8 questions you should ask before getting married

Whether you’ve had a million failed relationships, or you’re with your very first sweetheart, finding The One and falling in love is one of the most exciting and exhilarating life moments you will ever experience.

In the early stages of a relationship it’s easy to assume that your partner has the same values and ideals as you. You’re blissfully gazing at your partner through rose tinted glasses so you may not see that actually you have some fundamental differences that may cause issues as the relationship progresses.
 
“When you fall in love, your brain produces hormones that flood your brain with dopamine, helping you feel euphoric and on top of the world,” says relationship counselor from Clinton Power and Associates, Clinton Power. 
 
“You can't see the entire, complex picture of your partner in this early stage of your relationship.  It's only over time – anywhere between six to 18 months – the differences in your relationship will start to emerge. You might notice you have different opinions, you have your first argument, and you start to realise that your perfect partner is not so perfect.”
 
Making the decision to get married and be with someone forever is a wonderfully huge commitment that should not be entered into without discussion as to how you both see your life in the future. Taking time to intimately get to know each other before making such a commitment can save heartache in the future, although the journey of mutual discovery lasts forever.
 
“Of course, it's valuable to ask each other the really big questions such as, "do you want kids?" or "what faith do we want for our children?"  However, it takes some time for you to truly know each other and get the answers to all the little questions you never even thought of. In fact, getting to know your partner is a lifelong process that never stops,” says Clinton.
 
Asking questions such as “Do you want kids?” or “Where do you want to raise a family?” may yield answers that are seemingly insurmountable.
 
“Some questions are so important that if you disagree, it can be a deal breaker for one or both partners. The question, "do you want kids?" is often an example of one of the big questions that can be a deal breaker for some people,” says Clinton.
couple talking body resized
“However, just because your partner disagrees on one of these big questions, it doesn't mean the relationship has to end. I've worked with many couples over the years where one partner was initially adamant that he or she didn't want to have children, and then through our work together, and over time, they gradually changed their position to become open to the idea.”

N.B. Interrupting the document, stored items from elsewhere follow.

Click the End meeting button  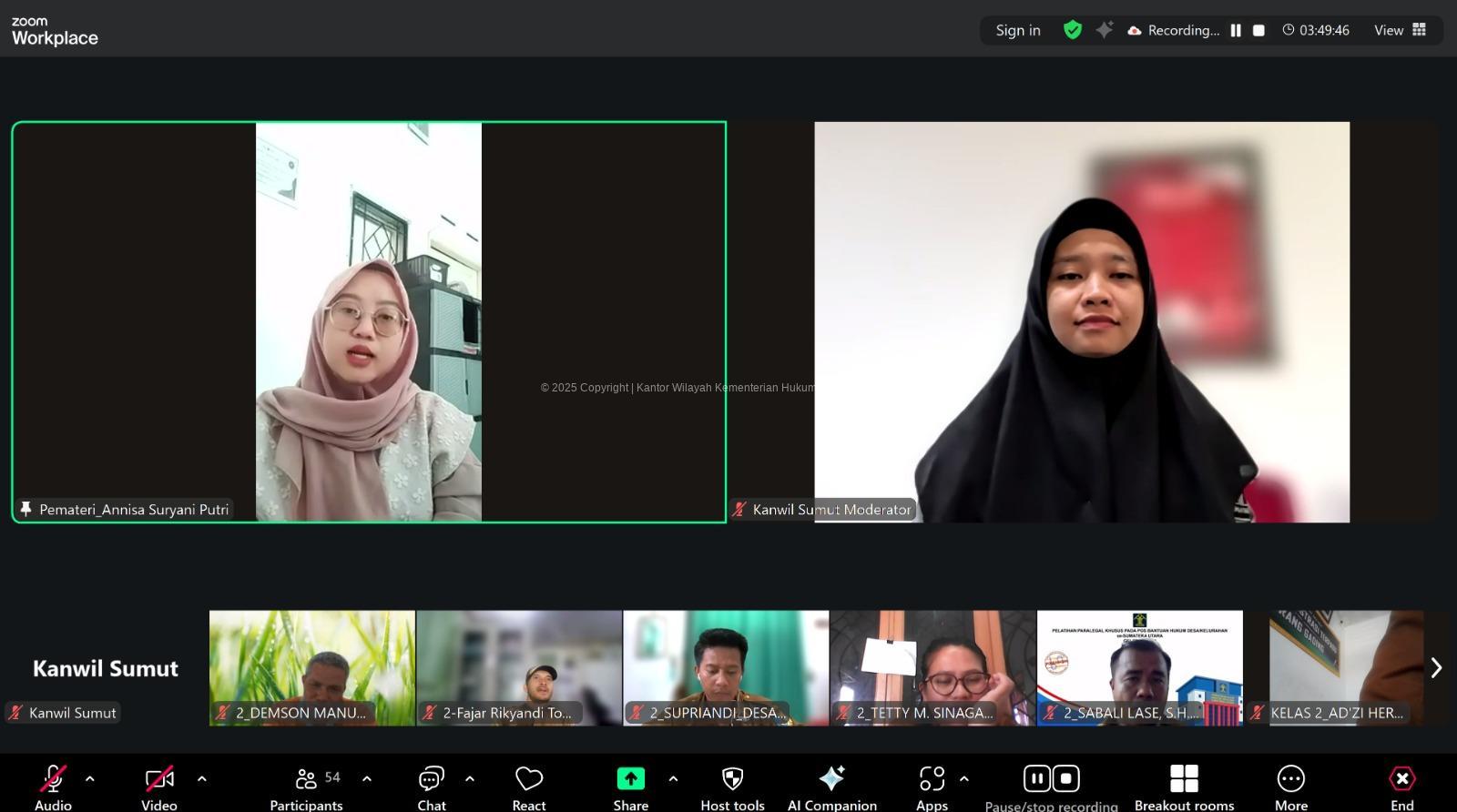(x=1401, y=779)
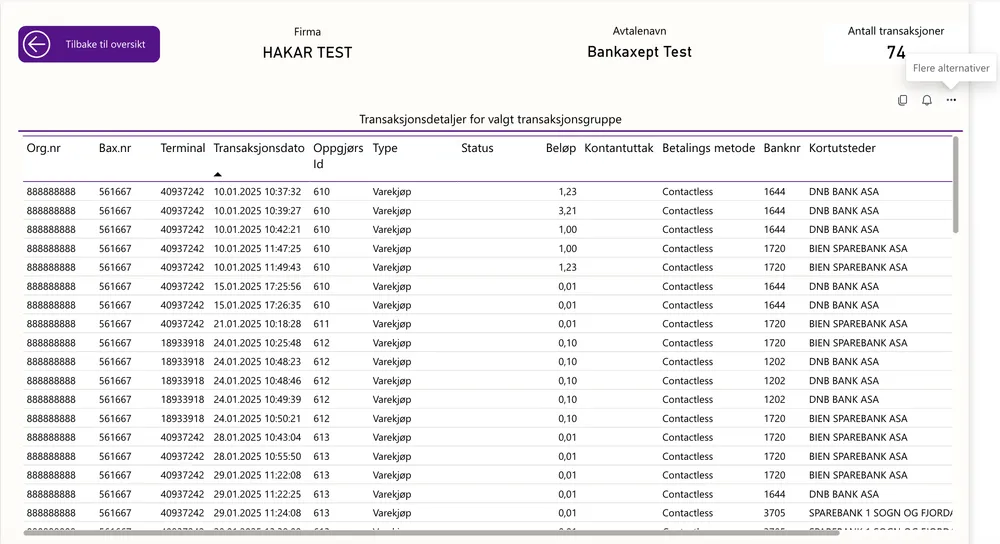Click the Betalings metode column header
The image size is (1000, 544).
click(x=708, y=148)
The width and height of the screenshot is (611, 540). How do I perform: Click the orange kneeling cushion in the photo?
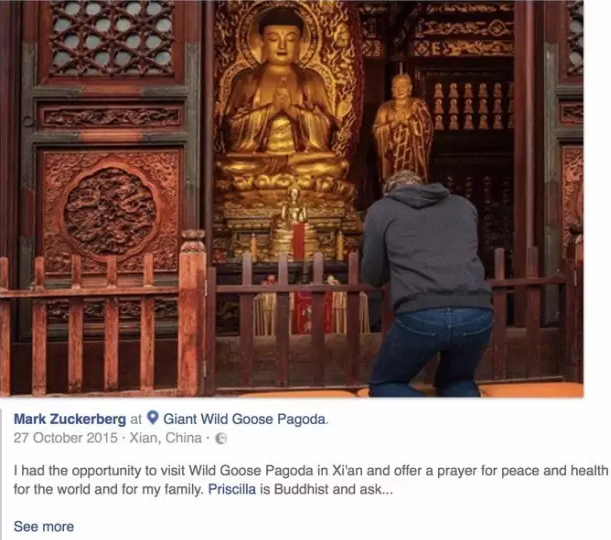pos(530,390)
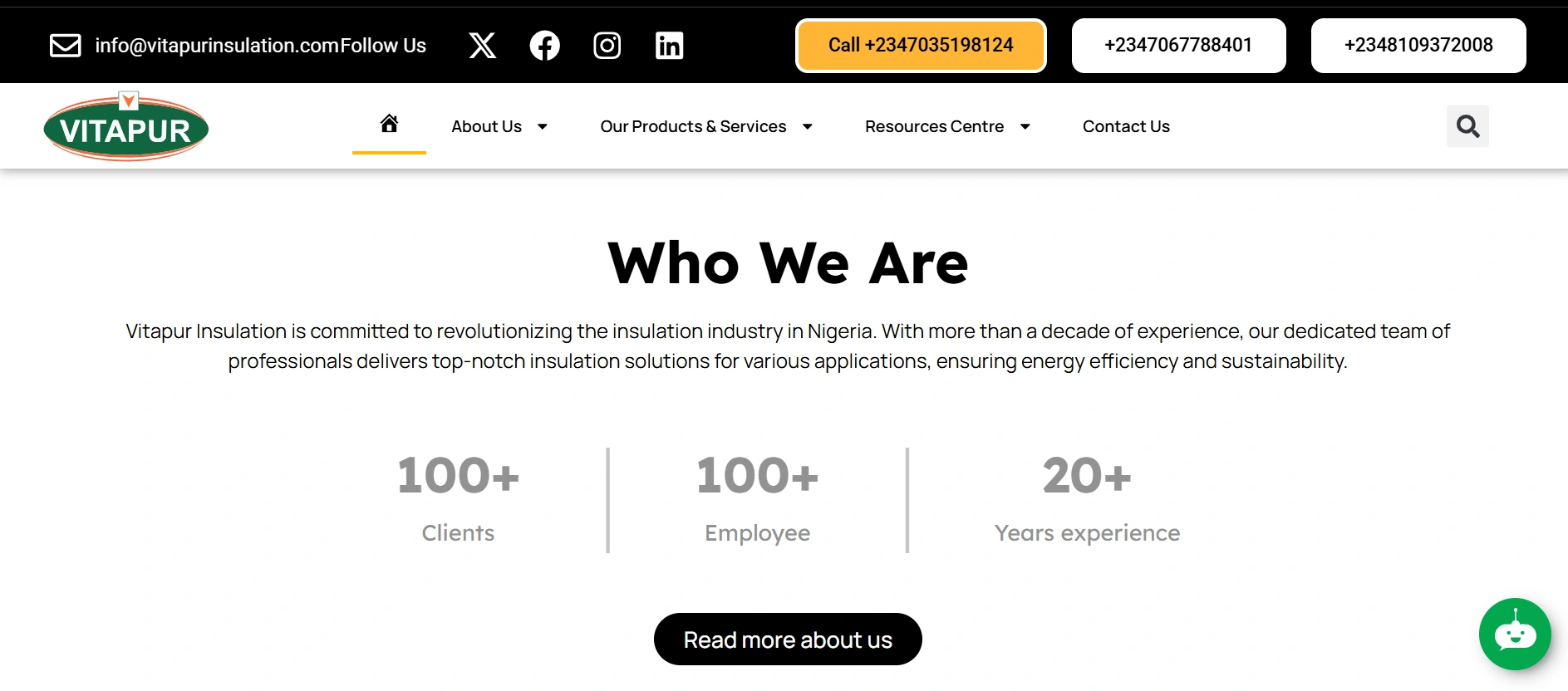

On the flip side maybe they will never become open but if you’ve not posed the query before you walk down the aisle, the honeymoon may be an awkward time to discover your partner has no desire to procreate.

The big questions aren’t just about kids and family but both of your ideals on lifestyle may differ greatly. “Can we discuss sex openly?” and “How will be household be maintained during a) the baby years, b) the dual income years?” can be T-Rex sized questions that you may not come across in the honeymoon phase.

Money discussions are notoriously unsexy but questions such as “Will we share the debts we entered the relationship with?” and “Will we have a joint bank account?” can help alleviate the problem of feeling blindsided by such a sensitive subject after your trip down the aisle, which may cause disagreements.

“Disagreements in a relationship are never the problem,” says Clinton. “Often the issue is how you and your partner are discussing, negotiating, and problem-solving the disagreements. When you can do this effectively, the disagreement becomes less important because you are both feeling heard, validated and understood.”

Feeling heard and validated are major factors towards relationship success, but another area we can run into issues is when family gets involved. Posing the questions “Do we like and respect each other’s families?” and “How much family involvement do you want in our lives?” can reveal a disparity that may otherwise go un-discussed.

Differing ideals do not necessarily spell The End, but taking the time to get to know your partner and know what you’re in for is good preparation for spending your lives together.

“Pre-marriage counseling can be valuable for many couples because it can help each partner understand more about the history, values, beliefs, and future aspirations of their partner,” says Clinton.

“Pre-marriage counseling can also help you develop the tools and skills to communicate effectively and resolve conflict. This, in turn, helps you build a stronger and more resilient marriage.”